I am officially 14 weeks and feeling pretty dang good. The nausea is pretty much gone and so are the food aversions and such. Even the gaggy/indigestion feeling is off and on. The depression and anxiety has lifted. I've been feeling great! At least until today. I had some pink and red spotting and light cramps today. The spotting has stopped which is great, but the cramps are still there keeping me nervous. I have an appointment tomorrow morning to check the baby and make sure everything is ok. Man I was SO close to being in the "safe zone." Mentally and emotionally I feel fairly confident that things are ok or I'm in denial. Time will tell. Something in my brain just won't let me accept yet that after all this time it could be over. Hopefully I won't have to accept it. Although, I'd rather it happen now then at 20 weeks or 30 weeks or after birth. And here I was thinking that I maybe, sorta felt a movement every once in a while. Who knows? Maybe I have. Maybe I'll see an active, bouncy baby in there tomorrow.

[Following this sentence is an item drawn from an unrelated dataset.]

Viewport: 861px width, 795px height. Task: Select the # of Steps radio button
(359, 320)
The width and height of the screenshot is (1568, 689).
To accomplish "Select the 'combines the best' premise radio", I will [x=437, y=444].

My friends have been wonderful! One brought over cookies and another brought us dinner so I could stay laying down. It's really nice to know that when something happens I have a support group that will help take care of me! Tyler even wanted to give me a blessing. I told him he couldn't put his hands on my head and give me a blessing, but he could say a prayer and that would be like a blessing. So he said a little prayer about keeping the baby alive and helping it to be ok. Very sweet! If anything, his little faith will make this ok.